Het antwoord: vaak ontbreekt de tijd voor en kennis over het bedenken en implementeren van commerciële en financiële groeistrategieën. Dát is het probleem. Zijn de huisaccountant en -bankier ondernemend genoeg om daarin mee te denken? Of wordt de stap vooruitgezet door iemand ‘van buiten’ te halen die bijvoorbeeld weet wat het is om een digitale strategie neer te zetten, die de weg weet binnen private equity, of vul maar in waar de belemmering voor groei kan zitten?

Een ander voorbeeld: een bedrijf dat toelevert aan de professionele tuinbouw, worstelt met haar distributiestrategie. Er is een nuchtere, goed opgeleide commercieel directeur aangenomen, die én ervaring heeft binnen een familiesetting én weet wat het is om, naast traditionele distributievormen, ook verkoop via digitale kanalen op te zetten. Ook in dit geval nam de familie het moedige besluit om niet alleen in te zien dat er inderdaad kennis ontbrak, maar ook om daadwerkelijk de stap te zetten iemand toe te laten binnen het familiebedrijf die mede het beleid zou gaan vormgeven.

Opties afwegen

Wij bespreken regelmatig met familiebedrijven of de oplossing van buiten kan komen en in welke vorm. Soms zit het bedrijf bijvoorbeeld in een overgangsfase tussen verschillende generaties, waarbij kennis van buiten praktisch is, maar niet direct de noodzaak bestaat om een externe directie aan te trekken. Want dit kan op de korte of zelfs middellange termijn wel de beste oplossing lijken, maar het kan ook bepaalde ontwikkelingen binnen de familie zelf in de weg staan. Gelukkig zijn er ook in dit geval meerdere wegen die naar Rome leiden. Waarbij het aantrekken van een directeur van buiten één van de routes is. Er zijn ook andere mogelijkheden, zoals het aantrekken van een adviseur of een tijdelijke versterking. Maar het kan ook een goede eerste stap zijn om een professionele Raad van Commissarissen (RvC) of Raad van Advies (RvA) in te richten. Al dan niet met een mix van buitenstaanders en familieleden.

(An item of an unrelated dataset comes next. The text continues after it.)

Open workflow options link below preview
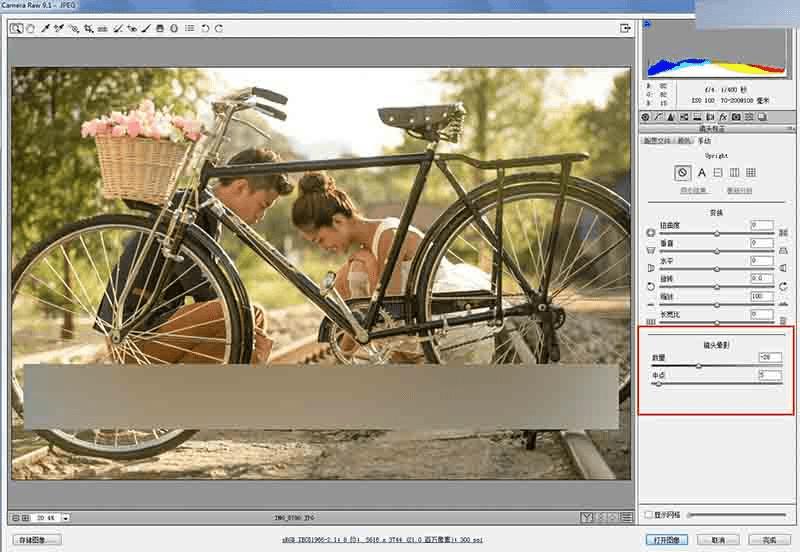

Wacht opvolgingsproblemen niet af!

De kern van dit betoog: wacht niet op opvolgingsproblemen, maar haal tijdig externe ondersteuning van buiten het huidige management; kundige professionals die over de juiste ervaring én persoonlijkheid beschikken en op die manier de bestaande kwaliteiten aanvullen. Accepteer ook dat het best gecompliceerd is om zo’n familiebedrijf – mede – te leiden. Natuurlijk: versterking van buiten kan ook mislukken, maar dat geeft niet. Door iemand toe te voegen die op een andere manier naar het bedrijf kijkt, krijg je een zorgvuldig contrast. En dat helpt je hoe dan ook verder.